Kozar Rosemary A, Moore John B, Niles Sarah E, Holcomb John B, Moore Ernest E, Cothren C Clay, Hartwell Elizabeth, Moore Frederick A
Department of Surgery, University of Texas-Houston, Houston, TX 77030, USA.
J Trauma. 2005 Nov;59(5):1066-71. doi: 10.1097/01.ta.0000188937.75879.ab.

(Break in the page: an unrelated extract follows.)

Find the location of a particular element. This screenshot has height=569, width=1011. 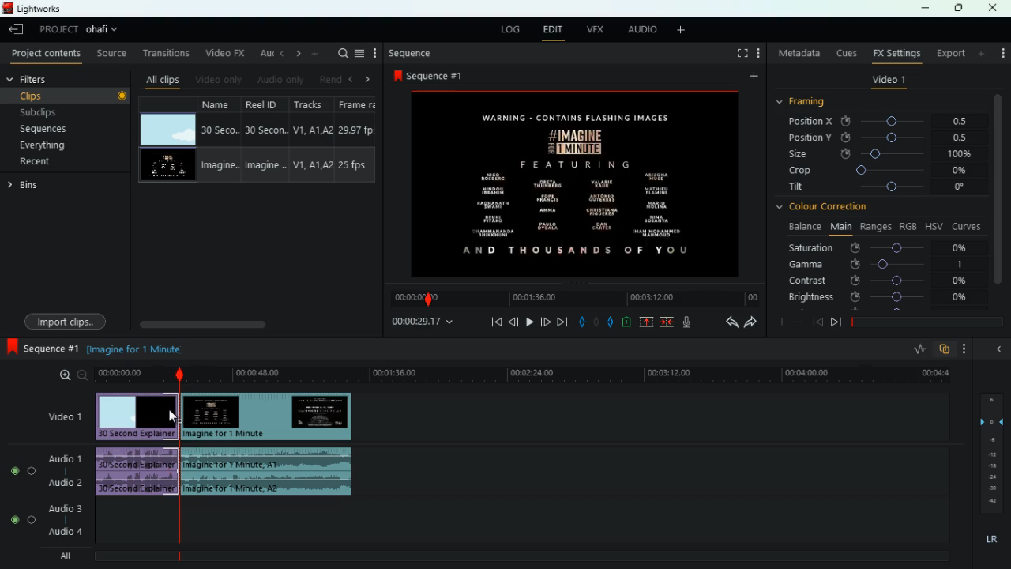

Nonoperative management of blunt hepatic injuries is highly successful. Complications associated with high-grade injuries, however, have not been well characterized. The purpose of the present study was therefore to define hepatic-related complications and associated treatment modalities in patients undergoing nonoperative management of high-grade blunt hepatic injuries.
Three hundred thirty-seven patients from two regional Level I trauma centers with grade 3 to 5 blunt hepatic injuries during a 40-month period were reviewed. Complications and treatment of hepatic-related complications in patients not requiring laparotomy in the first 24 hours were identified.
Of 337 patients with a grade 3 to 5 injury, 230 (68%) were managed nonoperatively. There were 37 hepatic-related complications in 25 patients (11%); 63% (5 of 8) of patients with grade 5 injuries developed complications, 21% (19 of 92) of patients with grade 4 injuries, but only 1% (1 of 130) of patients with grade 3 injuries. Complications included bleeding in 13 patients managed by angioembolization (n = 12) and laparotomy (n = 1), liver abscesses in 2 patients managed with computed tomography-guided drainage (n = 2) and subsequent laparotomy (n = 1). In one patient with bleeding, hepatic necrosis followed surgical ligation of the right hepatic artery and required delayed hepatic lobectomy. Sixteen biliary complications were managed with endoscopic retrograde cholangiopancreatography and stenting (n = 7), drainage (n = 5), and laparoscopy (n = 4). Three patients had suspected abdominal sepsis and underwent a negative laparotomy, whereas an additional three patients underwent laparotomy for abdominal compartment syndrome.
Nonoperative management of high-grade liver injuries can be safely accomplished. Mortality is low; however, complications in grade 4 and 5 injuries should be anticipated and may require a combination of operative and nonoperative management strategies.
钝性肝损伤的非手术治疗非常成功。然而,与高级别损伤相关的并发症尚未得到充分描述。因此,本研究的目的是确定接受高级别钝性肝损伤非手术治疗患者的肝脏相关并发症及相关治疗方式。
回顾了两个地区一级创伤中心在40个月期间收治的337例3至5级钝性肝损伤患者。确定了在最初24小时内不需要剖腹手术的患者的肝脏相关并发症及治疗情况。
在337例3至5级损伤患者中,230例(68%)接受了非手术治疗。25例患者(11%)出现37例肝脏相关并发症;5级损伤患者中有63%(8例中的5例)出现并发症,4级损伤患者中有21%(92例中的19例)出现并发症,而3级损伤患者中只有1%(130例中的1例)出现并发症。并发症包括13例出血,其中12例通过血管栓塞治疗,1例通过剖腹手术治疗;2例肝脓肿,其中2例通过计算机断层扫描引导下引流治疗,1例随后接受剖腹手术。1例出血患者在右肝动脉手术结扎后发生肝坏死,需要延迟进行肝叶切除术。16例胆道并发症通过内镜逆行胰胆管造影和支架置入术(7例)、引流术(5例)和腹腔镜检查(4例)进行处理。3例患者疑似腹腔感染,接受了阴性剖腹探查术,另外3例患者因腹腔间隔室综合征接受了剖腹手术。
高级别肝损伤的非手术治疗可以安全完成。死亡率较低;然而,4级和5级损伤的并发症应予以预期,并可能需要手术和非手术治疗策略相结合。